Ready to ride?
Peloton's founder and CEO, John Foley, talked with TheStreet (TST) about Peloton's plans going into the future.
Foley believes that, while "gimmicky workouts can be fad-ish—yoga, running, cycling...are not."
The fitness technology company, as it likes to refer to itself, has been around since 2012 and looks like it's here to stay after an early struggle to put together financing.
"I was incredibly unsuccessful for the first three years although I pitched hundreds of investors," said Foley. The niche popularity of 'boutique fitness' made for a rough start. Boutique fitness, trends like ClassPass and other groups that combine different workouts, has become mainstream.
But that struggle didn't last long. Peloton hit the $1 billion market value "unicorn cap," and just banked $550 million in Series F funding, marking nearly $1 billion in equity for the company. Peloton is rumored to be worth over $4 billion.
Foley noted his success, telling The Street, "we're building...addition to software and content is pretty powerful and...[we have a] committed community of riders."
But what about the bike's whopping $2,000 price tag? Foley had an answer for that, too.
With payment plans, the bike can cost about $58 a month. Adding in the subscription for $39 a month leaves a Peloton bike owner spending under $100 a month. For some consumers, that's cheaper than a $30-per-class boutique fitness center or a gym membership, which can quickly go over $100 a month.
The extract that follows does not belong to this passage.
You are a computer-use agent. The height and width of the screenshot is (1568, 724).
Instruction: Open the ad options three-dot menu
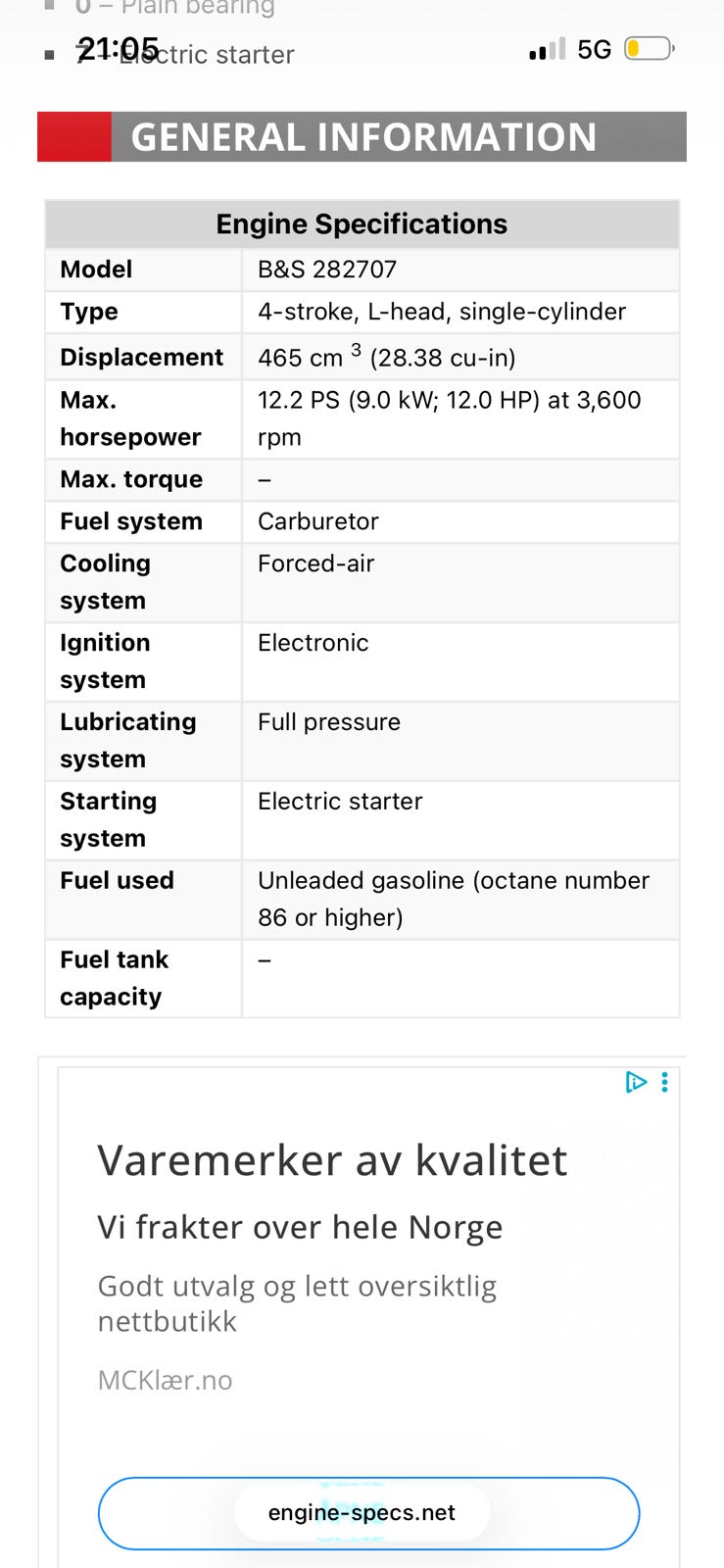tap(665, 1082)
Does the company compete with gyms or other boutique fitness classes? No. "I would say that our equipment competes with the couch," Foley said.
That's not entirely a good thing for the firm's urban customers. Peloton's popularity grew first in metropolitan areas, but in New York City especially, city dwellers may often face a hard time fitting a fitness bike into the average shoebox apartment.
Those consumers will have to watch from afar it seems. "We're not looking to partner with gyms," said Foley. He didn't say that it would always be that way, Peloton "would take their calls," but it's not actively looking for a gym partnership.
Investors have compared Peloton's class streaming service linking its bike and iOS devices and televisions to Netflix Inc. (NFLX) . Foley said, "the similarities are strong in that we're a media company...we're different in that we're a lifestyle company."
Nevertheless, Peloton and Netflix now share a common director. Jay Hoag, who also serves on Netflix's board, joined Peloton's Board of Directors after the Series F funding closed on Aug. 3.
So, what's next for Peloton? "We're at our core a technology and innovations company, and we're not done with the treadmill yet," answered Foley.
Oh, and, "[Peloton] plans to IPO next year," he said.